#### [Exercise details]
Count the lines in the items below that contain the word "Cookies", and reply with only that number.

#### [Information supplied]
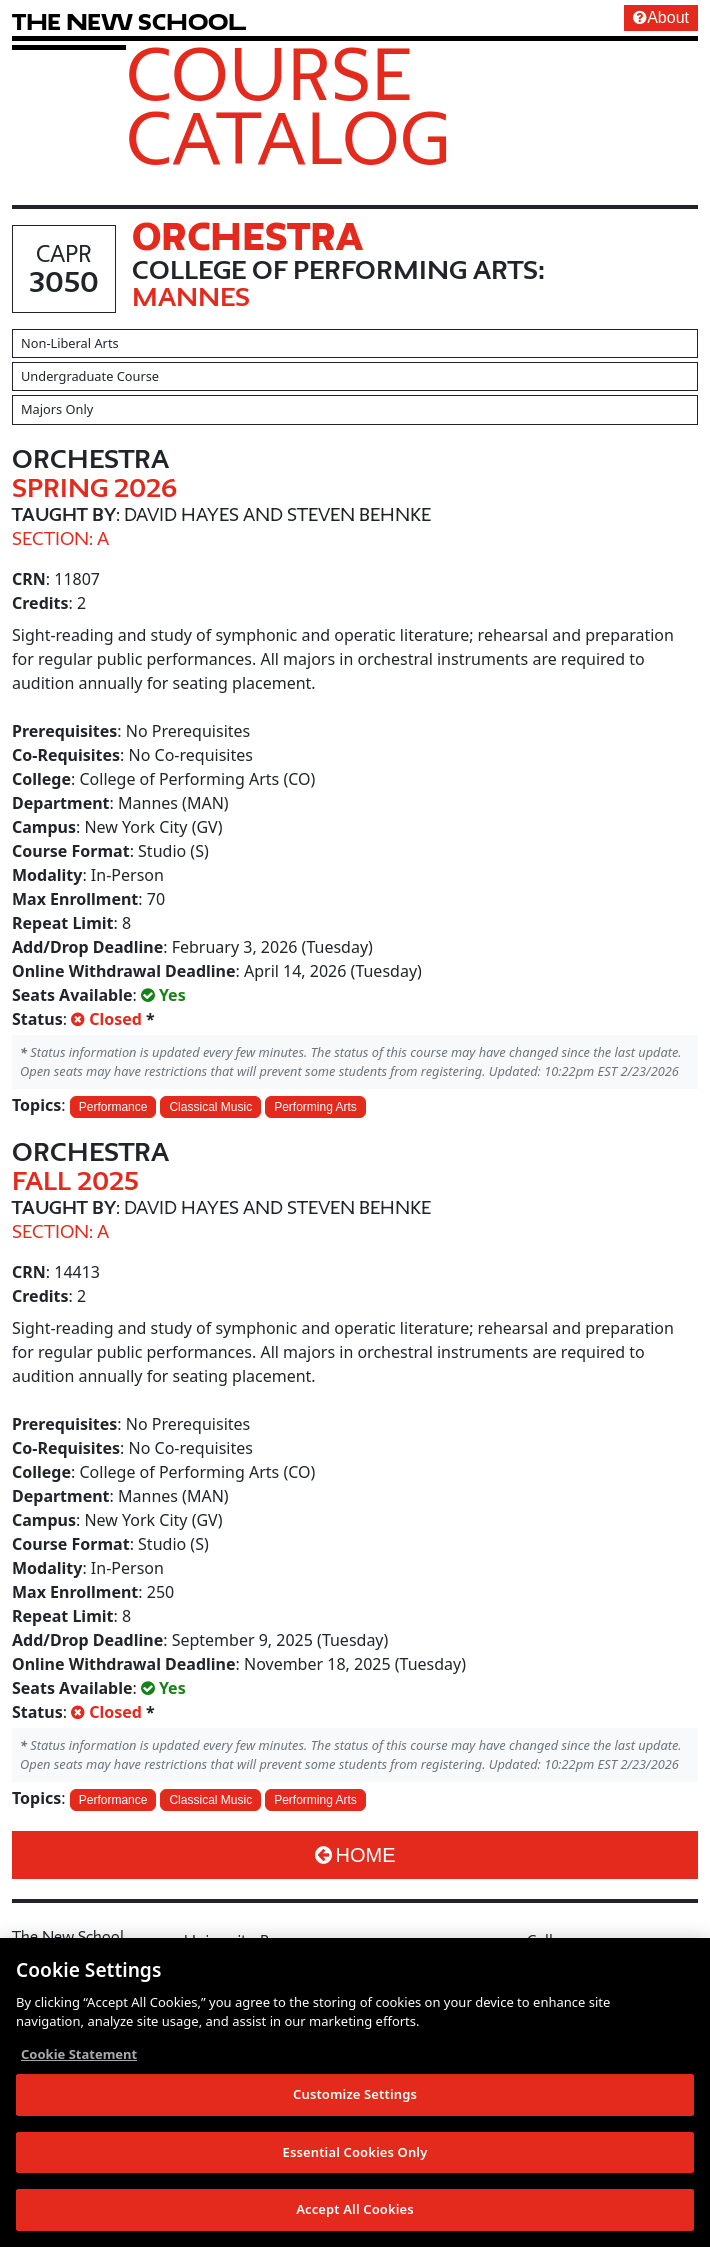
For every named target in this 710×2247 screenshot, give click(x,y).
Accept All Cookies (355, 2211)
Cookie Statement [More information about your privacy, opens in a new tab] (79, 2055)
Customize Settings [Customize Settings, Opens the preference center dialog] (355, 2095)
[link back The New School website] (129, 21)
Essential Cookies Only (355, 2153)
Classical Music (210, 1107)
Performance (113, 1107)
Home (355, 1855)
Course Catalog (288, 105)
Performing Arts (315, 1107)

#### [Task result]
2